Book Image

Learning RStudio for R Statistical Computing

Book Image

Learning RStudio for R Statistical Computing

Overview of this book

Data is coming at us faster, dirtier, and at an ever increasing rate. The necessity to handle many, complex statistical analysis projects is hitting statisticians and analysts across the globe. This book will show you how to deal with it like never before, thus providing an edge and improving productivity. "Learning RStudio for R Statistical Computing" will teach you how to quickly and efficiently create and manage statistical analysis projects, import data, develop R scripts, and generate reports and graphics. R developers will learn about package development, coding principles, and version control with RStudio. This book will help you to learn and understand RStudio features to effectively perform statistical analysis and reporting, code editing, and R development. The book starts with a quick introduction where you will learn to load data, perform simple analysis, plot a graph, and generate automatic reports. You will then be able to explore the available features for effective coding, graphical analysis, R project management, report generation, and even project management. "Learning RStudio for R Statistical Computing" is stuffed with feature-rich and easy-to-understand examples, through step-by-step instructions helping you to quickly master the most popular IDE for R development.
Table of Contents (13 chapters)

Overview: A first R session


Now we have R and Rstudio installed we can start our first R session from within RStudio. It is a good practice to use an RStudio project for all your data analysis with R, for reasons we will encounter later in this book.

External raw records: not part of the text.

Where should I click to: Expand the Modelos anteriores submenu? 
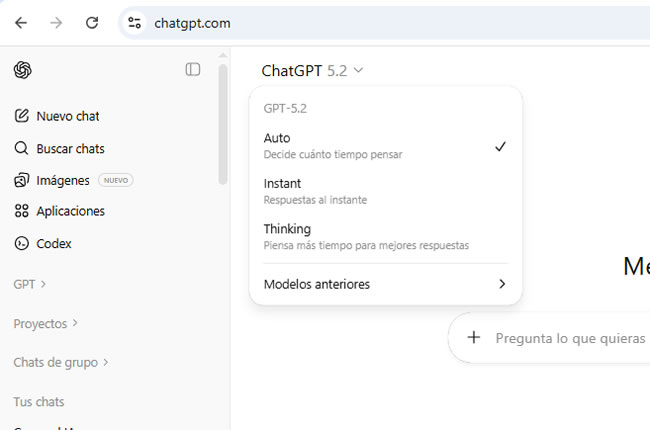[x=384, y=284]
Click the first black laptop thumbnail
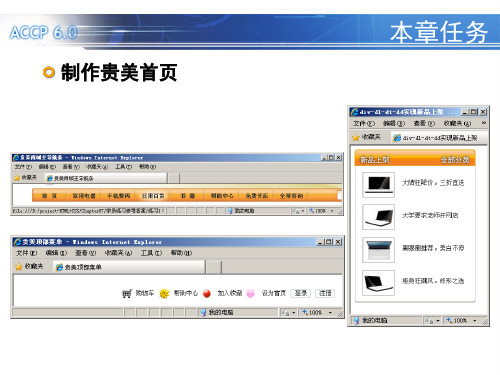The image size is (500, 375). click(x=378, y=185)
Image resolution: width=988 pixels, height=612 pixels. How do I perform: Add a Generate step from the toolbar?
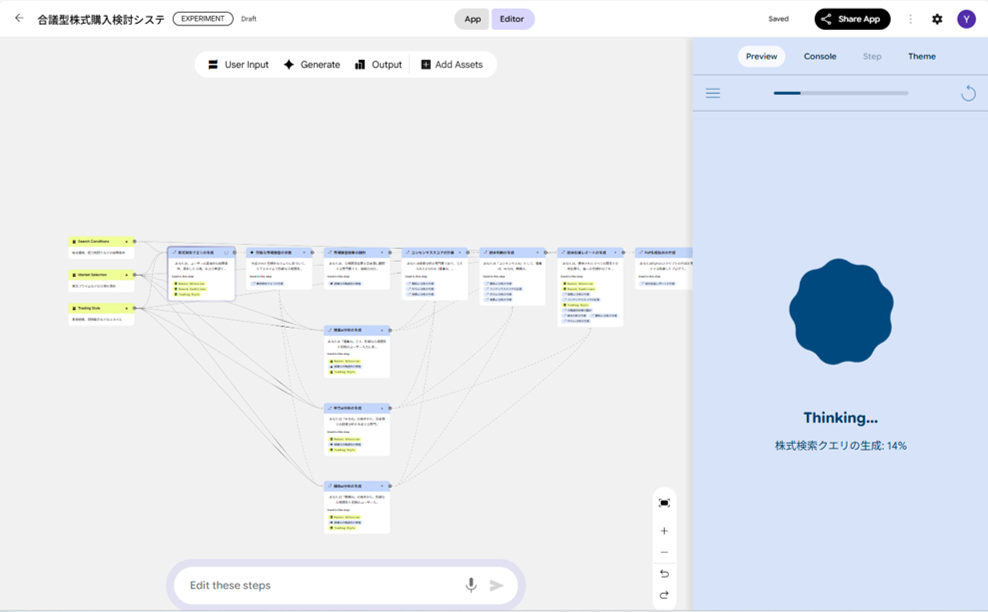click(311, 64)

We create an R project using the menu Project | New Project. Choose New Directory and name the project file Abalone.

Note

In this session, we download and manipulate the abalone file. This file will be used in examples throughout the book.

Abalones are a very common type of edible sea snail (sometimes called sea ear) occurring in waters around the world. The data in the file used in this book was compiled and published by Warwick J. Nash, Tracy L. Sellers, Simon R. Talbot, Andrew J. Cawthorn, and Wes B. Ford in 1994 [Sea fisheries division Technical Report No. 48 (ISSN 1034-3288)]. It was generously donated to the UCI machine learning repository in 1995.

If you are a beginner in R programming, the RStudio menus facilitate many R commands. When you click on a menu item, RStudio generates and executes the corresponding R commands in the console window. It is a good (and a reproducible!) practice to put your R code in script files as much as possible; but for now we will use some menu commands.

Select Workspace | Import DataSet | From Web URL.

RStudio (and R) can import text files from the disk and over the Internet as well, as shown in the following example:

Type (or paste) the following URL: http://archive.ics.uci.edu/ml/machine-learning-databases/abalone/abalone.data.

RStudio downloads the file and shows the Import Dataset dialog:

The top left-hand side shows the name (abalone) of the resulting data.frame. On the bottom left-hand side are the settings for reading the data file that RStudio deduced from the data file. You can alter these; however, in this example they are fine. On the top right-hand side RStudio shows the first 25 lines of the data file. On the bottom right-hand side it shows the first 25 records of the resulting data.frame. Click on the Import button.

RStudio imports the data and creates a data.frame with the name abalone using the R command read.table and the options that you have set in the Import DataSet dialog. Also, it automatically runs View(abalone), which shows the data we just imported. Notice that the Workspace panel on the right-hand side now contains the variable abalone. Also, notice that the column names of the data are missing, so we need to add them.

In the console panel we type the following:

names(abalone) <- c("Sex","Length","Diameter","Height","Whole weight"
                    ,"Shucked weight","Viscera weight","Shell weight"
                    ,"Rings")
write.csv(abalone, "abalone.csv", row.names=FALSE)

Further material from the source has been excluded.